EXERCISE DIRECTIONS
Output, word for word, every line from the start of the listing down to and including the line that contains "[Indesign Lab – Salva Cerdá] (45, 23)"; include nothing else.

==========

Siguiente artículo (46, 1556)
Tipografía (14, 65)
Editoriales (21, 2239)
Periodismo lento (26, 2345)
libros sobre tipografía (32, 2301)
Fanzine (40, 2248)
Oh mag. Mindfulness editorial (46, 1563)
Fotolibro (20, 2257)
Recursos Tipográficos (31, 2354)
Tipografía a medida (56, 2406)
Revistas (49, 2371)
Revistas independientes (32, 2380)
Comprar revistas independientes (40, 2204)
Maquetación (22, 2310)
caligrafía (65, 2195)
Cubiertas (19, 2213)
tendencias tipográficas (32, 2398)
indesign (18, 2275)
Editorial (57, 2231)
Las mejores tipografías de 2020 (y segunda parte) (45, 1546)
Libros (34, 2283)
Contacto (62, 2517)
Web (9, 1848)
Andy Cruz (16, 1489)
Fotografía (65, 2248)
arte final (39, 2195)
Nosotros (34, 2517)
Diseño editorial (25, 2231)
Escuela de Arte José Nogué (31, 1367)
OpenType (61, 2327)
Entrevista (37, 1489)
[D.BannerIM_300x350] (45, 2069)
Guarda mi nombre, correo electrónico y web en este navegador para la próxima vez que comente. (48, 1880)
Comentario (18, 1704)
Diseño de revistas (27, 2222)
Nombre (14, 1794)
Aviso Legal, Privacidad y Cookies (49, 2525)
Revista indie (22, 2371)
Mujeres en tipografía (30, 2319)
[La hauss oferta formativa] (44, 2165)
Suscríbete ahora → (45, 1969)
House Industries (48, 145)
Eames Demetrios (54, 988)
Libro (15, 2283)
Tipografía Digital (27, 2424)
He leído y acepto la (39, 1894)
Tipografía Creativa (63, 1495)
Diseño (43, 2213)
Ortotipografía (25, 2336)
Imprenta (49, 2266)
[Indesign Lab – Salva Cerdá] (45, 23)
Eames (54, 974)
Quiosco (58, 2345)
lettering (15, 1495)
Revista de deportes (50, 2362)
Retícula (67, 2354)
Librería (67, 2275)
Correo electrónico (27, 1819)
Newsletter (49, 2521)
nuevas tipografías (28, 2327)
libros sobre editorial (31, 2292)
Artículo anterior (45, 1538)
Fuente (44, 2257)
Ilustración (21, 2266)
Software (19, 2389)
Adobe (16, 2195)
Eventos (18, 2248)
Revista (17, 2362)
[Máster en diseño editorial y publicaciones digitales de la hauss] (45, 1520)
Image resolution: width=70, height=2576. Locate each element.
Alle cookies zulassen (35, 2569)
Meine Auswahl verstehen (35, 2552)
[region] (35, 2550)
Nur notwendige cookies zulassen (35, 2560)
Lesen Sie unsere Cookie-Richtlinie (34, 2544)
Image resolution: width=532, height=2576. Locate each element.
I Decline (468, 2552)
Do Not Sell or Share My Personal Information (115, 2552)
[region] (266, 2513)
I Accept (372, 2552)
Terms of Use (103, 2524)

==========

YOUR SOLUTION
Siguiente artículo (46, 1556)
Tipografía (14, 65)
Editoriales (21, 2239)
Periodismo lento (26, 2345)
libros sobre tipografía (32, 2301)
Fanzine (40, 2248)
Oh mag. Mindfulness editorial (46, 1563)
Fotolibro (20, 2257)
Recursos Tipográficos (31, 2354)
Tipografía a medida (56, 2406)
Revistas (49, 2371)
Revistas independientes (32, 2380)
Comprar revistas independientes (40, 2204)
Maquetación (22, 2310)
caligrafía (65, 2195)
Cubiertas (19, 2213)
tendencias tipográficas (32, 2398)
indesign (18, 2275)
Editorial (57, 2231)
Las mejores tipografías de 2020 (y segunda parte) (45, 1546)
Libros (34, 2283)
Contacto (62, 2517)
Web (9, 1848)
Andy Cruz (16, 1489)
Fotografía (65, 2248)
arte final (39, 2195)
Nosotros (34, 2517)
Diseño editorial (25, 2231)
Escuela de Arte José Nogué (31, 1367)
OpenType (61, 2327)
Entrevista (37, 1489)
[D.BannerIM_300x350] (45, 2069)
Guarda mi nombre, correo electrónico y web en este navegador para la próxima vez que comente. (48, 1880)
Comentario (18, 1704)
Diseño de revistas (27, 2222)
Nombre (14, 1794)
Aviso Legal, Privacidad y Cookies (49, 2525)
Revista indie (22, 2371)
Mujeres en tipografía (30, 2319)
[La hauss oferta formativa] (44, 2165)
Suscríbete ahora → (45, 1969)
House Industries (48, 145)
Eames Demetrios (54, 988)
Libro (15, 2283)
Tipografía Digital (27, 2424)
He leído y acepto la (39, 1894)
Tipografía Creativa (63, 1495)
Diseño (43, 2213)
Ortotipografía (25, 2336)
Imprenta (49, 2266)
[Indesign Lab – Salva Cerdá] (45, 23)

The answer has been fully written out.